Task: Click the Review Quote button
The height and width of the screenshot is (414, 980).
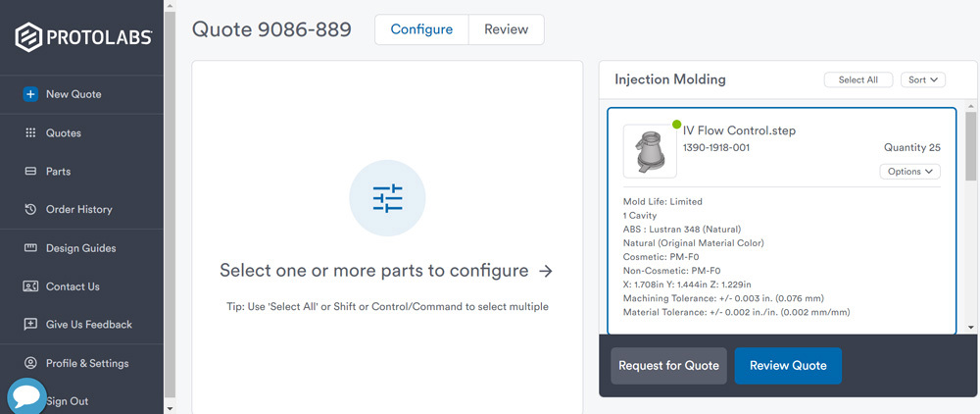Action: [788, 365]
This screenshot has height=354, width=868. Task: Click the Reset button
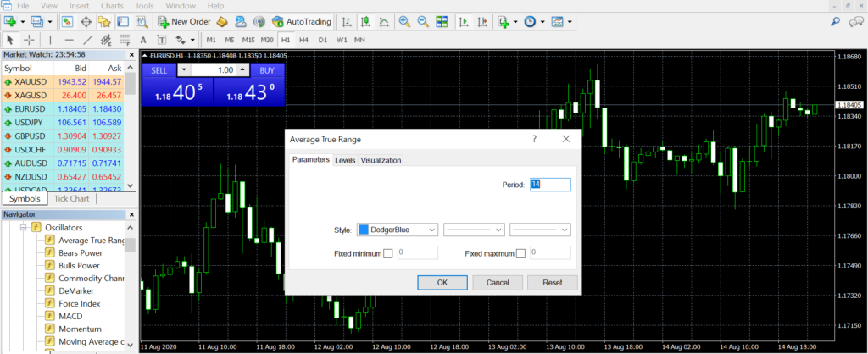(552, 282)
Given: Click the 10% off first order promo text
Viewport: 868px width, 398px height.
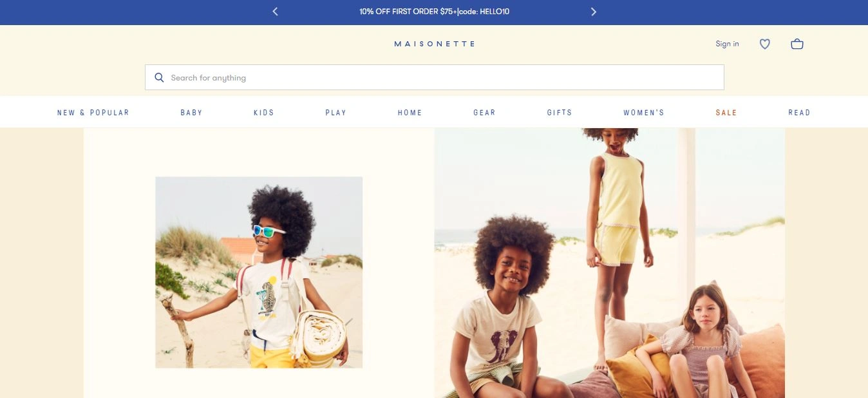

---

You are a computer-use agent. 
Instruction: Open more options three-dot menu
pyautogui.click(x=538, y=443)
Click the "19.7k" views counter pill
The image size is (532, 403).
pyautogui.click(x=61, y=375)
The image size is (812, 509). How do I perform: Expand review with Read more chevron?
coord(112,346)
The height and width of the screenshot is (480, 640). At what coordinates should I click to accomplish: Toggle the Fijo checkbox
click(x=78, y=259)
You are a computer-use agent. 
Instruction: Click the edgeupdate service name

* * *

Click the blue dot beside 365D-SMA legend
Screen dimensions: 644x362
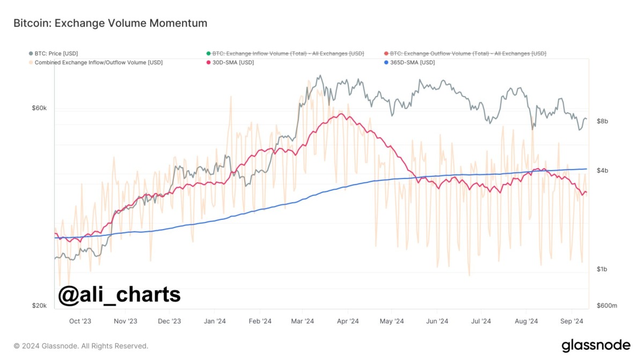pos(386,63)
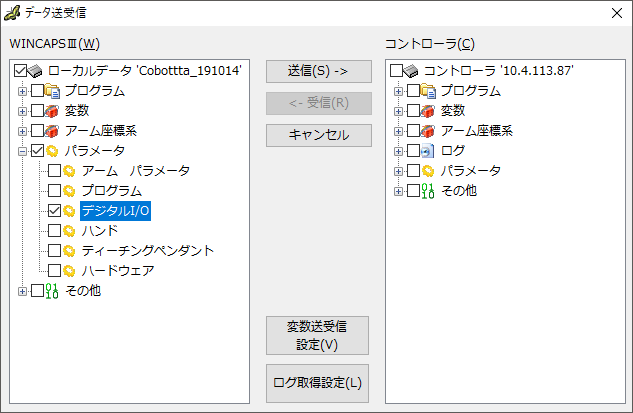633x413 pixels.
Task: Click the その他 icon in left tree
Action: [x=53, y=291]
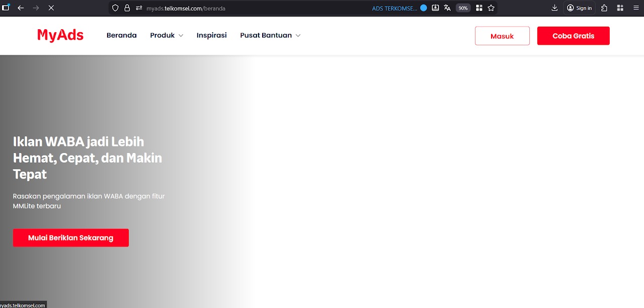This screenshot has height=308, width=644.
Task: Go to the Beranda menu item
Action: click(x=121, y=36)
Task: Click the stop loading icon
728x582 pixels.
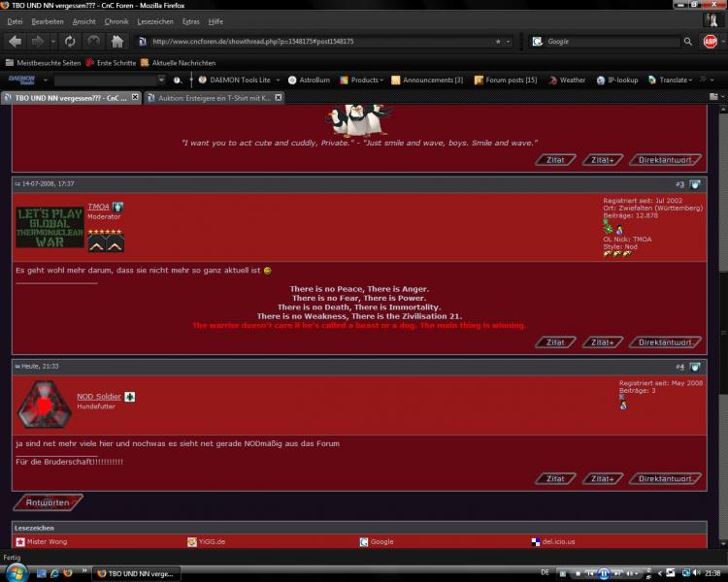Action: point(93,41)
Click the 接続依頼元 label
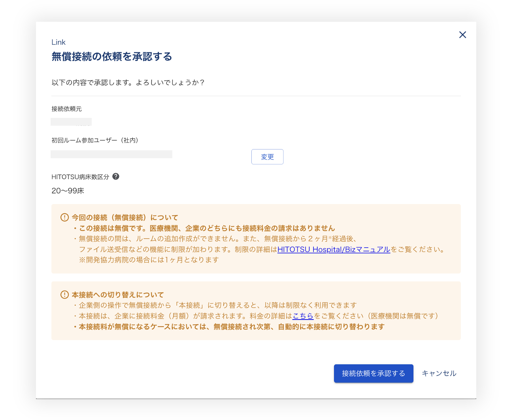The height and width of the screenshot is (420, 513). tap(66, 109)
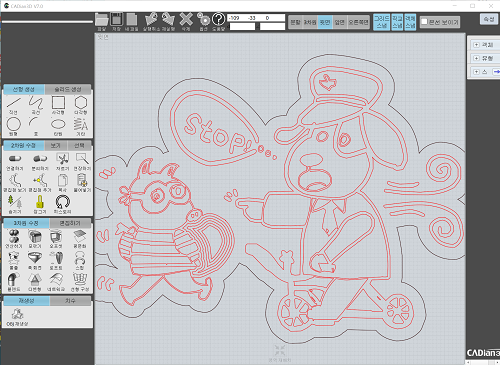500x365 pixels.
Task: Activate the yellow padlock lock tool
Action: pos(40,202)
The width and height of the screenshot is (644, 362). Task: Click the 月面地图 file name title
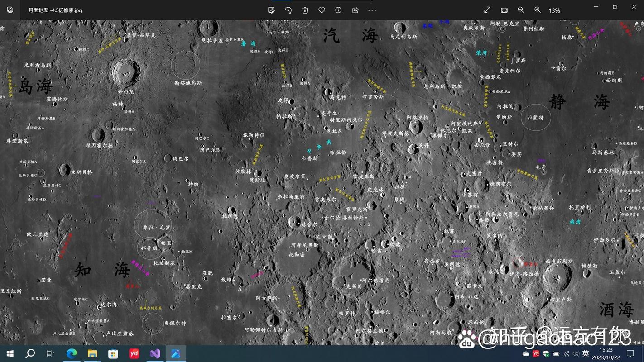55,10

Exercise = Within the listing above, the lines from the one with "Task: Click the Review Quote button" through the one with "Viewport: 868px width, 398px height." are to be given again word for word. Do not include pictures.

Answer area =
Task: Click the Review Quote button
The height and width of the screenshot is (414, 980).
Action: [788, 365]
This screenshot has height=354, width=868. Task: Click the Reset button
(552, 282)
Given: Click the 10% off first order promo text
Viewport: 868px width, 398px height.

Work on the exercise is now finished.